Research projects

Supporting mental health care in general practice in relation to Australian ethnic minority communities

Principal Researchers

Harry Minas1,2 and Steven Klimidis1,2

Associate Investigator:  Renata Kokanovic1

Institution

1 Centre for International Mental Health, School of Population Health, University of Melbourne, and

2 Victorian Transcultural Psychiatry Unit, St. Vincent’s Health Melbourne

Funding

$50,000

Award Type

beyondblue Victorian Centre of Excellence

Project completion year

2006

Project brief

The Better Outcomes in Mental Health Care (BOiMHC) initiative recognises the important role of general practitioners (GPs) in the provision of mental health care in the community and the fact that GPs require additional training and support to effectively fulfil this role.

The objectives of this study were:

(1) to investigate the impact of the BOiMHC program on attitudes of GPs to provision of mental health care, needs for training, level of confidence in provision of mental health care, and level of engagement with specialist mental health practitioners and services

(2) to explore the impact of the program on capacity to respond effectively to the mental health needs of ethnic minority patients.

With the assistance of the Health Insurance Commission, a survey instrument was posted to 2,500 GPs in metropolitan Melbourne.
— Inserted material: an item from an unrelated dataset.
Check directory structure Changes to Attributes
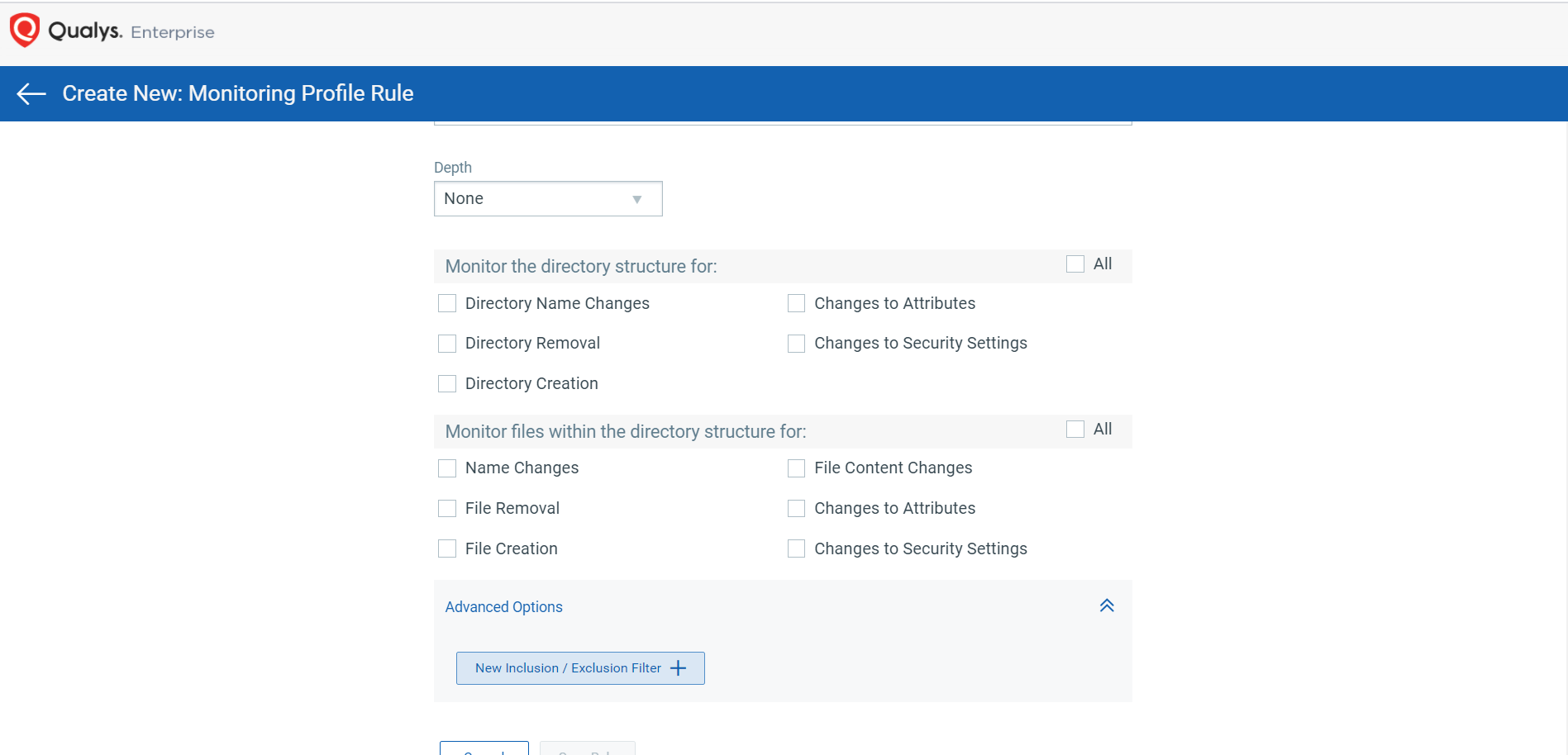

Five hundred and ninety-eight (598) completed responses (23.9 per cent) were returned. Demographic and practice features of the sample (comprising 15.1 per cent of Melbourne GPs) were very similar to those of the general population of Australian GPs, except that the sample had a higher proportion of females (48.8 per cent and 33.2 per cent respectively) and a higher proportion were registered with BOiMHC (28.4 per cent and 17 per cent).

Key Findings

There is a high level of interest among GPs in mental health work - significantly higher among GPs who are registered with the program. Both GPs registered with the program and those not registered, express a high level of need for further mental health training, and for greater access to specialist advice and supervision.

GPs express less confidence in dealing with low-prevalence disorders than with high-prevalence disorders.

A major problem is the low level of availability of mental health specialists and specialist services to GPs. Nearly two thirds of GPs (65.7 per cent) express a need for better co-ordination between general practice and specialist services.

It is surprising to find there are no systematic differences between registered and non-registered GPs in the frequency with which they manage patients on their own, refer them to specialists for management or undertake joint management. It is not clear whether the high proportion of patients managed solely by GPs is the result of GPs’ (or patients’) preference for sole management or is due to insufficient availability of referral and collaborative care options.

When dealing with ethnic-minority patients, BOiMHC-registered GPs report significantly less problems than non-registered GPs in access to bilingual allied mental health practitioners, interpreters and translated materials.

There is no difference between the groups in access to guidelines for working with interpreters and transcultural mental health practice guidelines.

It is important to note that, while BOiMHC-registered GPs have less problems than their non-registered colleagues in a number of areas, the proportion who experience such problems is high, ranging from 38 to 70 percent of the total sample.

It is of particular concern that two thirds of GPs report difficulties in securing the co-operation of their ethnic-minority patients in the clinical process, and in this regard BOiMHC-registered GPs are no more successful than non-registered GPs.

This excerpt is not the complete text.